—Qu'as-tu, ma chère? dit elle.

—Rien. Ainsi, Calyste, vous enverrez mes chevaux et les vôtres pour que nous puissions les trouver au delà du Croisic, afin de revenir à cheval par le bourg de Batz. Nous déjeunerons au Croisic et dînerons aux Touches. Vous vous chargez des bateliers. Nous partirons à huit heures et demie du matin. Quels beaux spectacles! dit-elle à Béatrix. Vous verrez Cambremer, un homme qui fait pénitence sur un roc pour avoir tué volontairement son fils. Oh! vous êtes dans un pays primitif où les hommes n'éprouvent pas des sentiments ordinaires. Calyste vous dira cette histoire.

Elle alla dans sa chambre, elle étouffait. Calyste donna sa lettre et suivit Camille.

—Calyste, vous êtes aimé, je le crois, mais vous me cachez une escapade, et vous avez certainement enfreint mes ordres?

—Aimé! dit-il en tombant sur un fauteuil.

Camille mit la tête à la porte, Béatrix avait disparu. Ce fait était bizarre. Une femme ne quitte pas une chambre où se trouve celui qu'elle aime en ayant la certitude de le revoir, sans avoir à faire mieux. Mademoiselle des Touches se dit:—Aurait-elle une lettre de Calyste?

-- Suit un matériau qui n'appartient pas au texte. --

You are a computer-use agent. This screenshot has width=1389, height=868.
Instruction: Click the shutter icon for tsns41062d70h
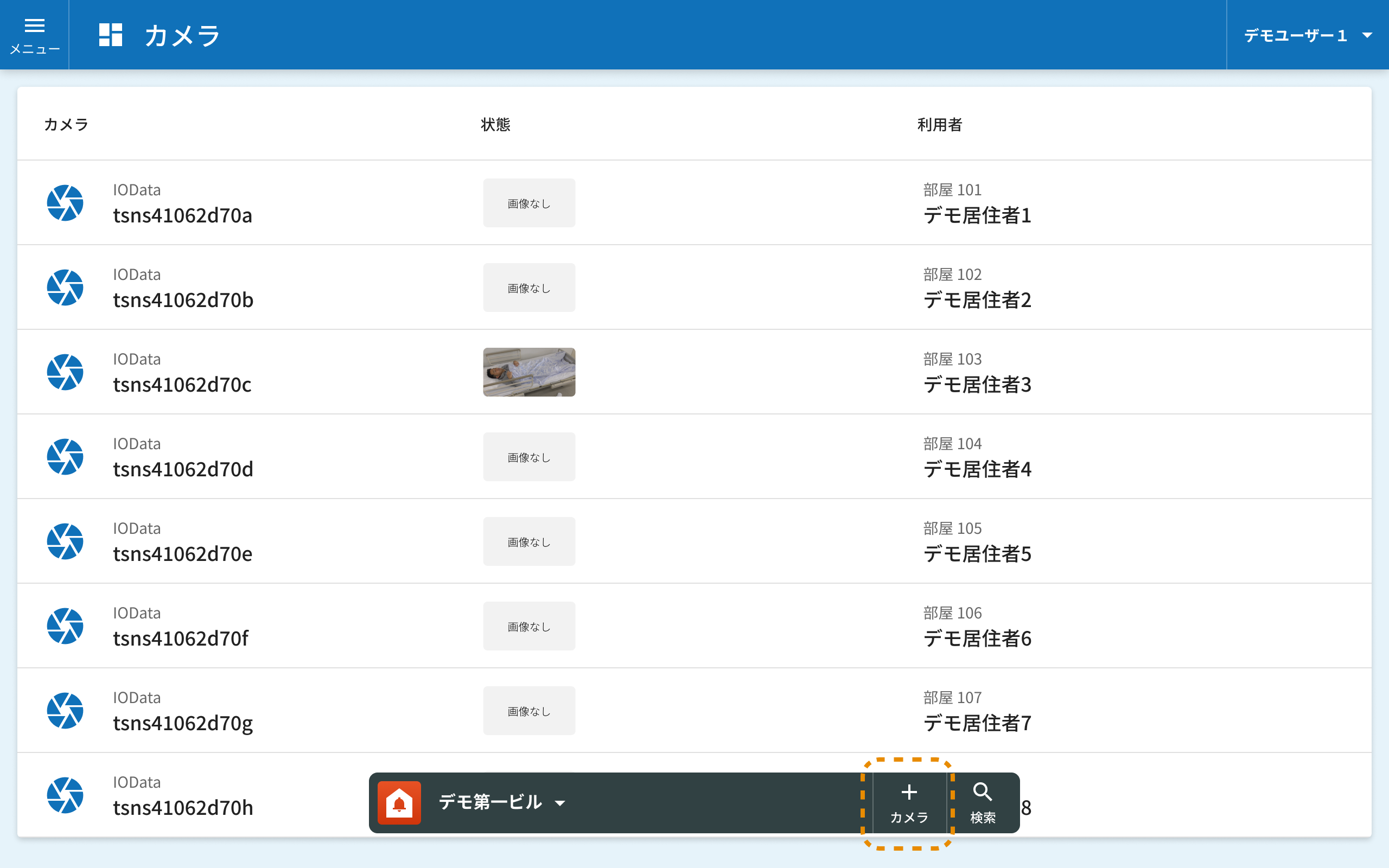(65, 795)
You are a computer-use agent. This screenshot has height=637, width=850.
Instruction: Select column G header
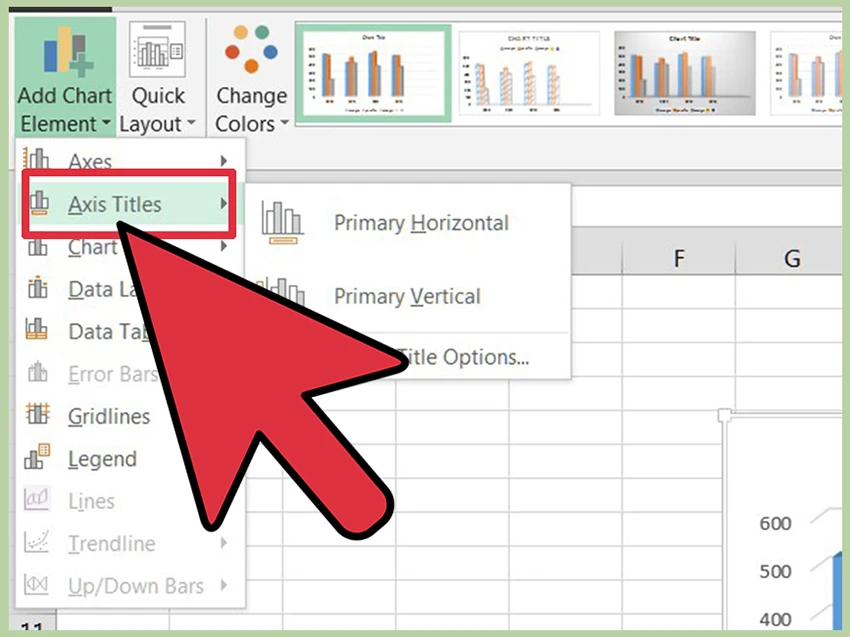[792, 260]
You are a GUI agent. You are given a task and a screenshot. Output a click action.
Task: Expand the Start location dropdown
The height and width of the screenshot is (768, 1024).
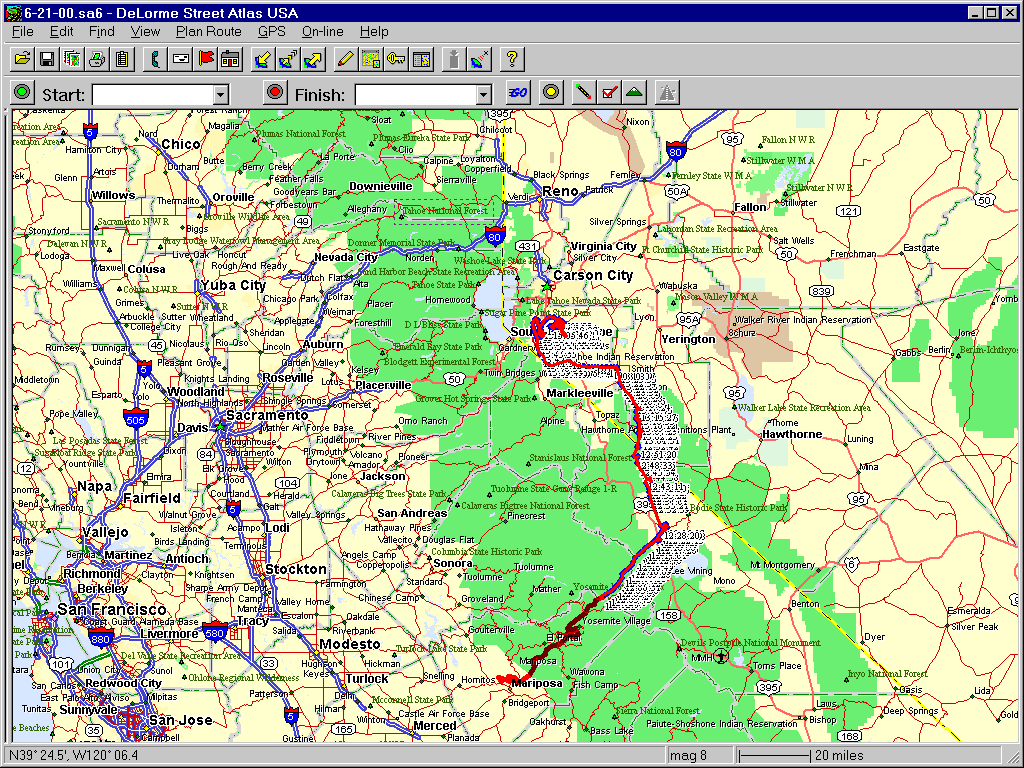coord(221,94)
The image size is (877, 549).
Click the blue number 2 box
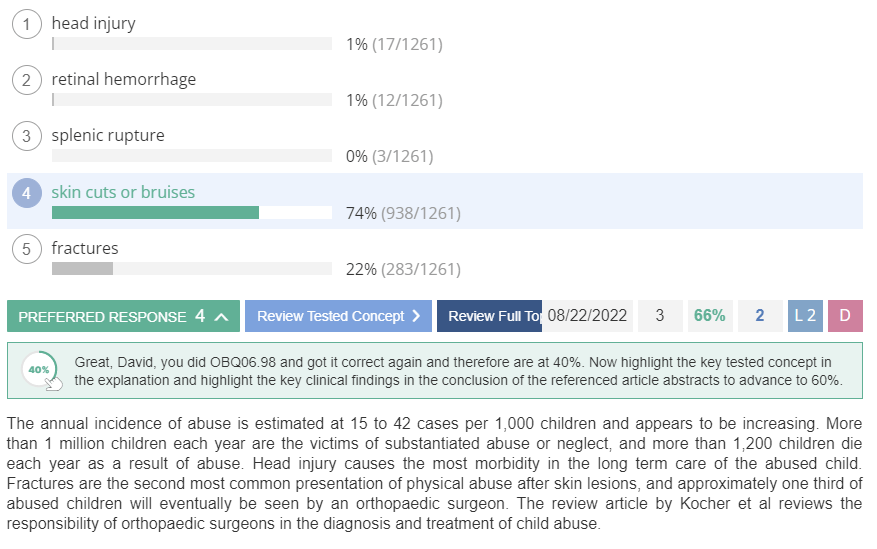pyautogui.click(x=760, y=316)
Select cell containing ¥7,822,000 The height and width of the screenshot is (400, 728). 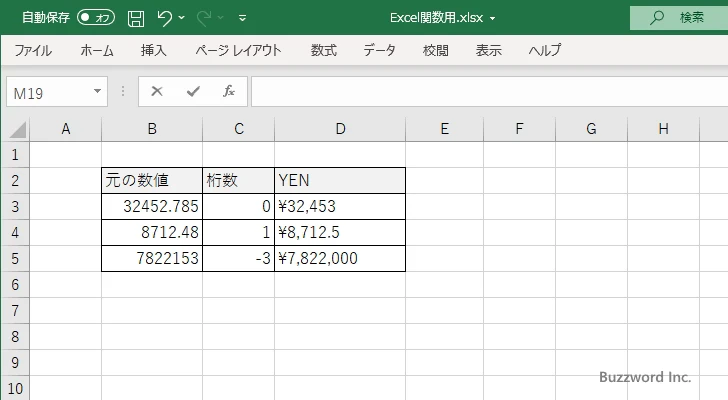point(340,259)
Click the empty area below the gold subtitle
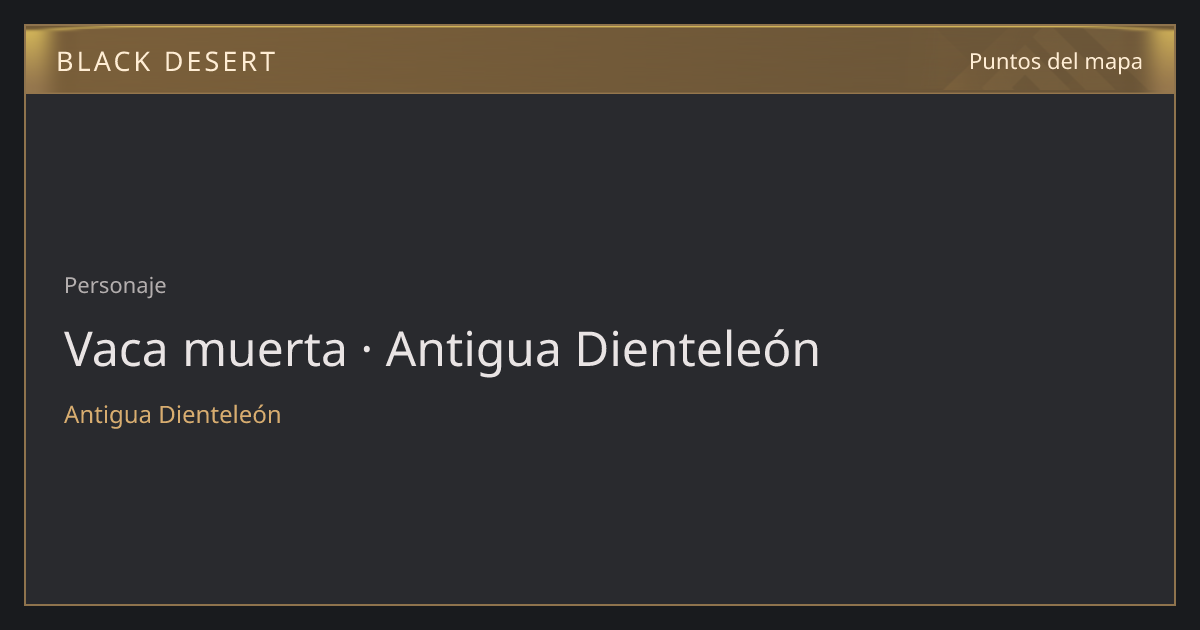Image resolution: width=1200 pixels, height=630 pixels. (x=600, y=515)
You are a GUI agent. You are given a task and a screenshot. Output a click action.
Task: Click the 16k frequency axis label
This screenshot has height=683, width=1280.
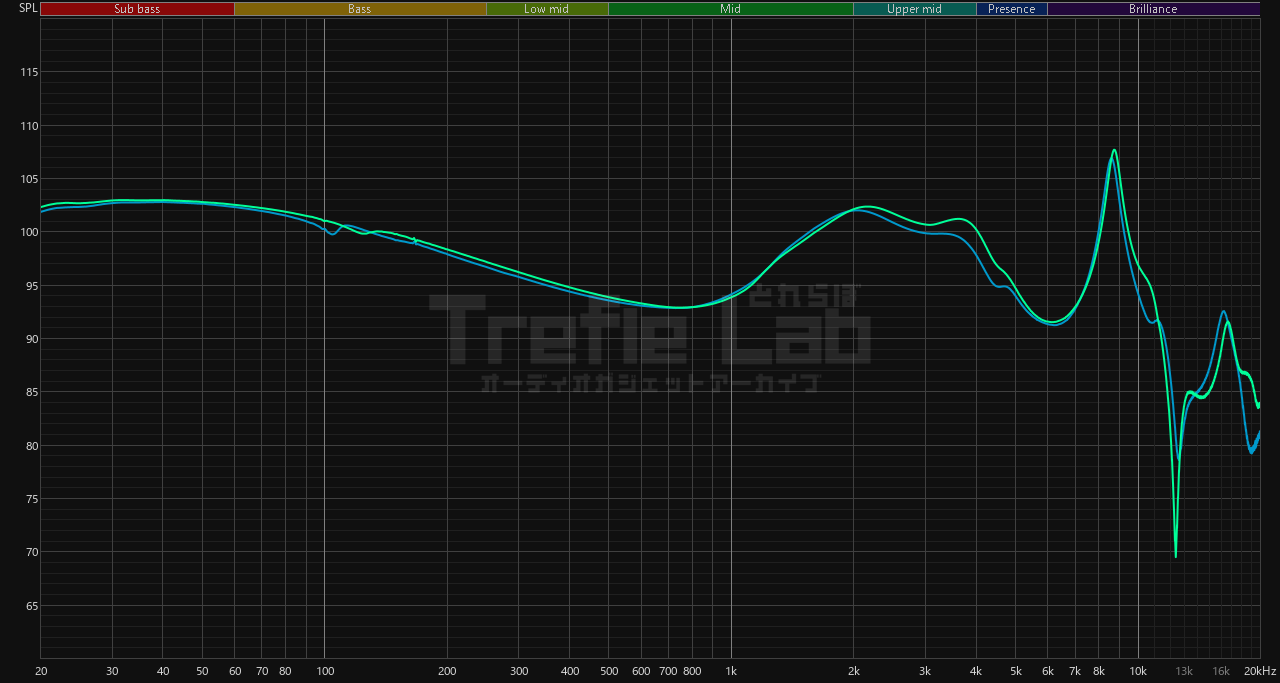[x=1221, y=670]
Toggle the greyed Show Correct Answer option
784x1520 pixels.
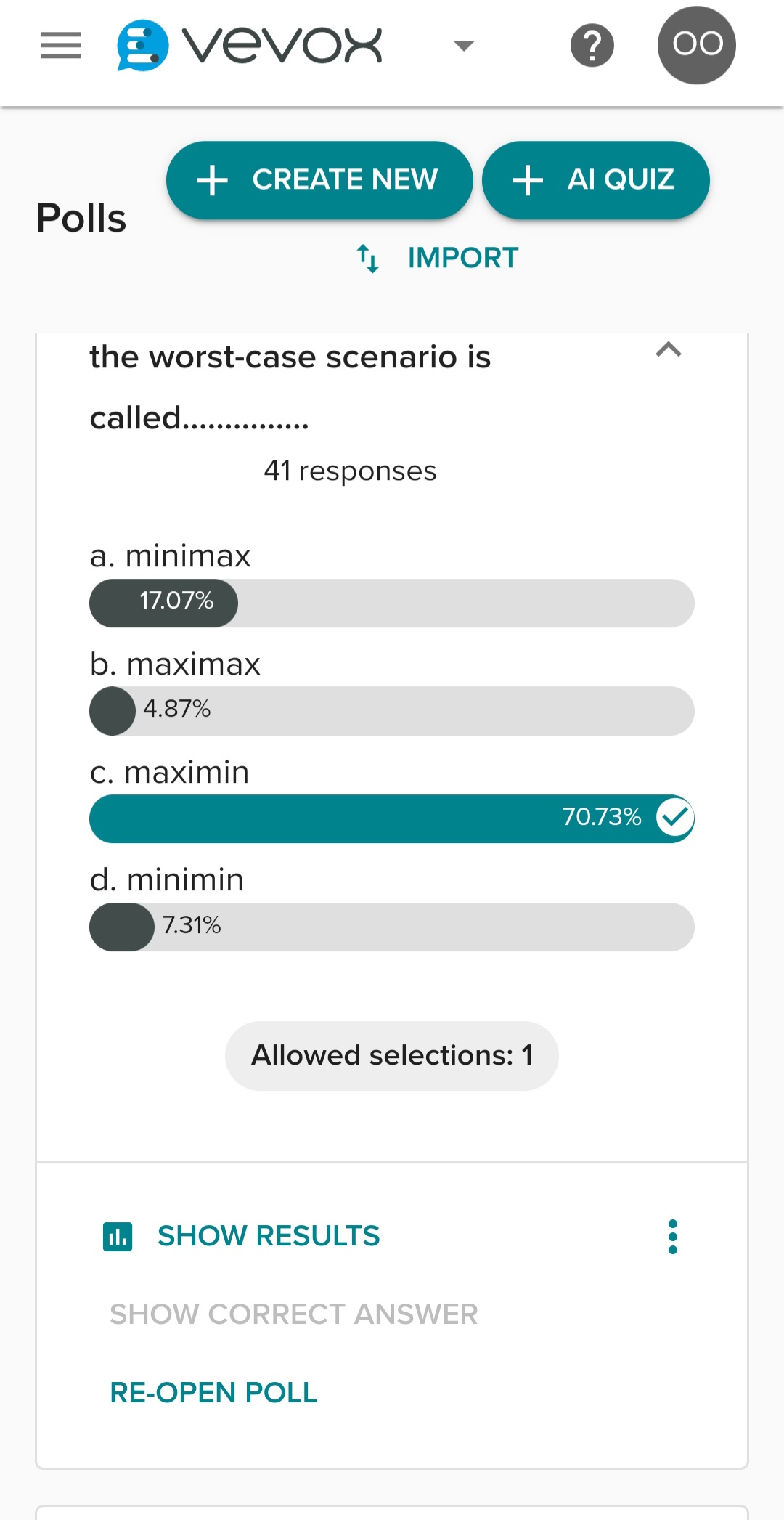pyautogui.click(x=293, y=1313)
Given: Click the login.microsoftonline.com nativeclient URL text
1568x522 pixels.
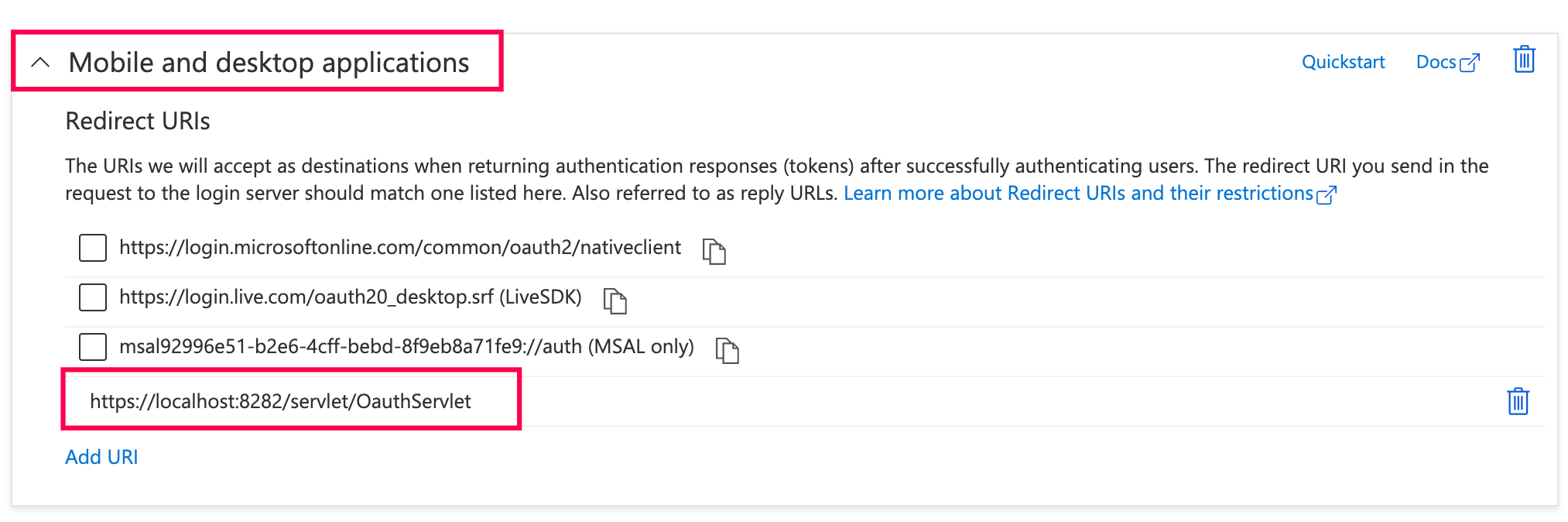Looking at the screenshot, I should coord(399,248).
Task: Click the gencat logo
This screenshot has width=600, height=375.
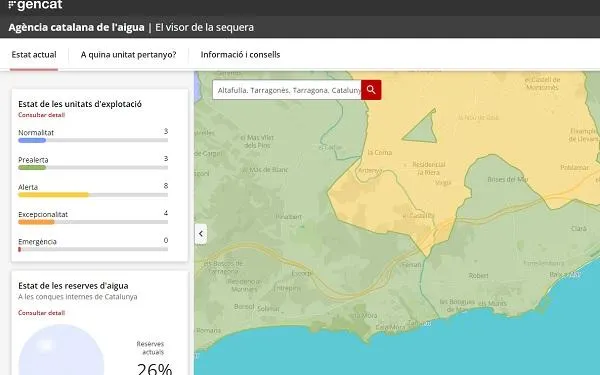Action: tap(35, 5)
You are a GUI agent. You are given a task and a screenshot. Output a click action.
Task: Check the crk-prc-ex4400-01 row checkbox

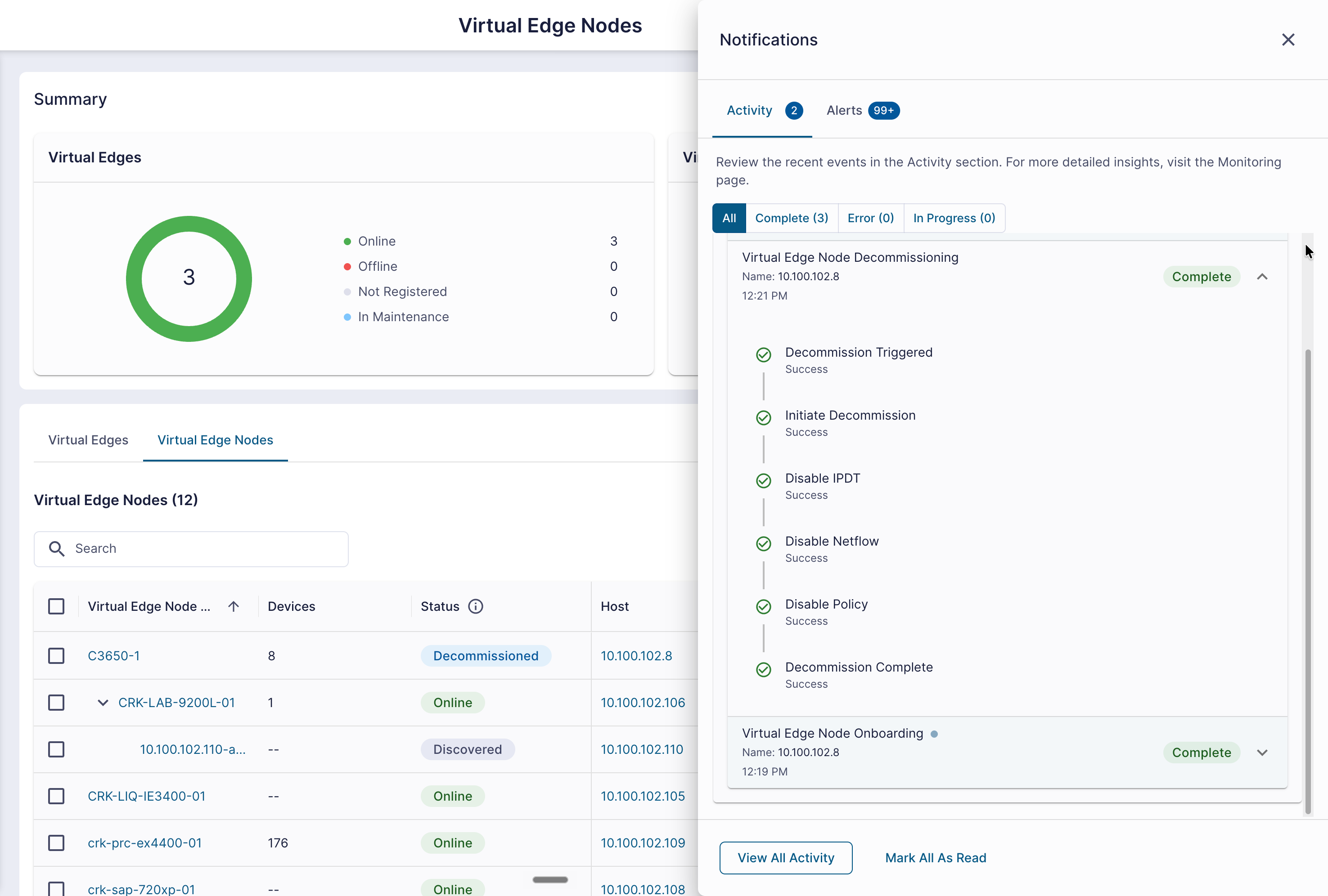tap(56, 843)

Mais elle crut l'innocent Breton incapable de cette hardiesse.

—Si tu m'as désobéi, tout sera perdu par ta faute, lui dit-elle d'un air grave. Va-t'en préparer tes joies de demain.

Elle fit un geste auquel Calyste ne résista pas: il y a des douleurs muettes d'une éloquence despotique. En allant au Croisic voir les bateliers, en traversant les sables et les marais, Calyste eut des craintes. La phrase de Camille était empreinte de quelque chose de fatal qui trahissait la seconde vue de la maternité. Quand il revint quatre heures après, fatigué, comptant dîner aux Touches, il trouva la femme de chambre de Camille en sentinelle sur la porte, l'attendant pour lui dire que sa maîtresse et la marquise ne pourraient le recevoir ce soir. Quand Calyste, surpris, voulut questionner la femme de chambre, elle ferma la porte et se sauva. Six heures sonnaient au clocher de Guérande. Calyste rentra chez lui, se fit faire à dîner et joua la mouche en proie à une sombre méditation. Ces alternatives de bonheur et de malheur, l'anéantissement de ses espérances succédant à la presque certitude d'être aimé, brisaient cette jeune âme qui s'envolait à pleines ailes vers le ciel et arrivait si haut que la chute devait être horrible.

—Qu'as-tu, mon Calyste? lui dit sa mère à l'oreille.

—Rien, répondit-il en montrant des yeux d'où la lumière de l'âme et le feu de l'amour s'étaient retirés.